───── Provided data ─────

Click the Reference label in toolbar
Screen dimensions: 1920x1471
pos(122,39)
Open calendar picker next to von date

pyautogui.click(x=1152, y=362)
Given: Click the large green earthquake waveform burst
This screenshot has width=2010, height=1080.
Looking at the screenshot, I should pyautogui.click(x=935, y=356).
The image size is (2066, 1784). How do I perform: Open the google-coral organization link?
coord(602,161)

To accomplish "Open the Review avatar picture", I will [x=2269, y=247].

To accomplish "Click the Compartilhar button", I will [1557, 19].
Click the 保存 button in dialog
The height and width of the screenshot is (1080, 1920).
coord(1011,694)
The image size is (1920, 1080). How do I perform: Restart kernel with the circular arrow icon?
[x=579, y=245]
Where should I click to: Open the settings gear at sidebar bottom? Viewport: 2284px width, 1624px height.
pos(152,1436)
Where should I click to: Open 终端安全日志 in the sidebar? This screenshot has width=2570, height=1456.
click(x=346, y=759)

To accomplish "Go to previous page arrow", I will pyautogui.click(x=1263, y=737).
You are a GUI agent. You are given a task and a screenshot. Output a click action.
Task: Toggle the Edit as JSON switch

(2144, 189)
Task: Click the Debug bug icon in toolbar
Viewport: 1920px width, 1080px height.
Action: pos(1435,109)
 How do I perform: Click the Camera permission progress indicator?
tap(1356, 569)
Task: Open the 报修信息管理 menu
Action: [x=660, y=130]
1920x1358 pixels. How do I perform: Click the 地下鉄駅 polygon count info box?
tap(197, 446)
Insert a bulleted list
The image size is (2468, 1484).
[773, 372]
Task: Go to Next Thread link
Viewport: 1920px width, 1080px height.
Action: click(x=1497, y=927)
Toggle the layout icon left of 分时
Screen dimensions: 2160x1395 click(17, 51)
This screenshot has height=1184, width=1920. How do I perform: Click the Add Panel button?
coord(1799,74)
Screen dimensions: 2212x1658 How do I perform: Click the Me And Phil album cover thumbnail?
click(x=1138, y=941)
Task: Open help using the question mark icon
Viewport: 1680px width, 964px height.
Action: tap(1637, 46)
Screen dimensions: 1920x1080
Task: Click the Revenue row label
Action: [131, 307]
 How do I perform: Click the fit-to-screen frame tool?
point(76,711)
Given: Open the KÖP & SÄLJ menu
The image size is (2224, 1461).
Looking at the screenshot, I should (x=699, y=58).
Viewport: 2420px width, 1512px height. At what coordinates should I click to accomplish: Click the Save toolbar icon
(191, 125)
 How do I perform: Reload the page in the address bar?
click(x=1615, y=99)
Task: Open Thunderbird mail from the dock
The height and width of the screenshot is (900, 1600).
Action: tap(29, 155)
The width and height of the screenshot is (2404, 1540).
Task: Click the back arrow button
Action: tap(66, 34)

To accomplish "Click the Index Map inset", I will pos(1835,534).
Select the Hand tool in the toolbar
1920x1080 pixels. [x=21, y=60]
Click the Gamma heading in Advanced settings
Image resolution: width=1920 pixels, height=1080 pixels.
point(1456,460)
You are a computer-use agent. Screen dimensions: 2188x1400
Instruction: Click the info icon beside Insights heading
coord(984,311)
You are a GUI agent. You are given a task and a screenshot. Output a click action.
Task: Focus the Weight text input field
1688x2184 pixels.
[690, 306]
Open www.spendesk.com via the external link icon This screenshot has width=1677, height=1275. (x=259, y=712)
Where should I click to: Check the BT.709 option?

─────

* [Exercise objective] Set down all of the records shown above once more, exactly.

* [Solution]
Click the Reference label in toolbar
Screen dimensions: 1920x1471
pos(122,39)
Open calendar picker next to von date

pyautogui.click(x=1152, y=362)
Given: Click the large green earthquake waveform burst
This screenshot has width=2010, height=1080.
Looking at the screenshot, I should pyautogui.click(x=935, y=356).
The image size is (2066, 1784). How do I perform: Open the google-coral organization link?
coord(602,161)

To accomplish "Open the Review avatar picture", I will [x=2269, y=247].

To accomplish "Click the Compartilhar button", I will [1557, 19].
Click the 保存 button in dialog
The height and width of the screenshot is (1080, 1920).
coord(1011,694)
The image size is (1920, 1080). How do I perform: Restart kernel with the circular arrow icon?
[x=579, y=245]
Where should I click to: Open the settings gear at sidebar bottom? Viewport: 2284px width, 1624px height.
pos(152,1436)
Where should I click to: Open 终端安全日志 in the sidebar? This screenshot has width=2570, height=1456.
click(x=346, y=759)

To accomplish "Go to previous page arrow", I will pyautogui.click(x=1263, y=737).
You are a GUI agent. You are given a task and a screenshot. Output a click action.
Task: Toggle the Edit as JSON switch

(2144, 189)
Task: Click the Debug bug icon in toolbar
Viewport: 1920px width, 1080px height.
Action: pos(1435,109)
 How do I perform: Click the Camera permission progress indicator?
tap(1356, 569)
Task: Open the 报修信息管理 menu
Action: [x=660, y=130]
1920x1358 pixels. How do I perform: Click the 地下鉄駅 polygon count info box?
tap(197, 446)
Insert a bulleted list
The image size is (2468, 1484).
[773, 372]
Task: Go to Next Thread link
Viewport: 1920px width, 1080px height.
Action: click(x=1497, y=927)
Toggle the layout icon left of 分时
Screen dimensions: 2160x1395 click(17, 51)
This screenshot has height=1184, width=1920. How do I perform: Click the Add Panel button?
coord(1799,74)
Screen dimensions: 2212x1658 How do I perform: Click the Me And Phil album cover thumbnail?
click(x=1138, y=941)
Task: Open help using the question mark icon
Viewport: 1680px width, 964px height.
Action: tap(1637, 46)
Screen dimensions: 1920x1080
Task: Click the Revenue row label
Action: [131, 307]
 How do I perform: Click the fit-to-screen frame tool?
point(76,711)
Given: Open the KÖP & SÄLJ menu
The image size is (2224, 1461).
Looking at the screenshot, I should (x=699, y=58).
Viewport: 2420px width, 1512px height. At what coordinates should I click to accomplish: Click the Save toolbar icon
(191, 125)
 How do I perform: Reload the page in the address bar?
click(x=1615, y=99)
Task: Open Thunderbird mail from the dock
The height and width of the screenshot is (900, 1600).
Action: tap(29, 155)
The width and height of the screenshot is (2404, 1540).
Task: Click the back arrow button
Action: tap(66, 34)

To accomplish "Click the Index Map inset", I will pos(1835,534).
Select the Hand tool in the toolbar
1920x1080 pixels. [x=21, y=60]
Click the Gamma heading in Advanced settings
Image resolution: width=1920 pixels, height=1080 pixels.
point(1456,460)
You are a computer-use agent. Screen dimensions: 2188x1400
Instruction: Click the info icon beside Insights heading
coord(984,311)
You are a GUI agent. You are given a task and a screenshot. Output a click action.
Task: Focus the Weight text input field
1688x2184 pixels.
[690, 306]
Open www.spendesk.com via the external link icon This screenshot has width=1677, height=1275. (x=259, y=712)
Where should I click to: Check the BT.709 option?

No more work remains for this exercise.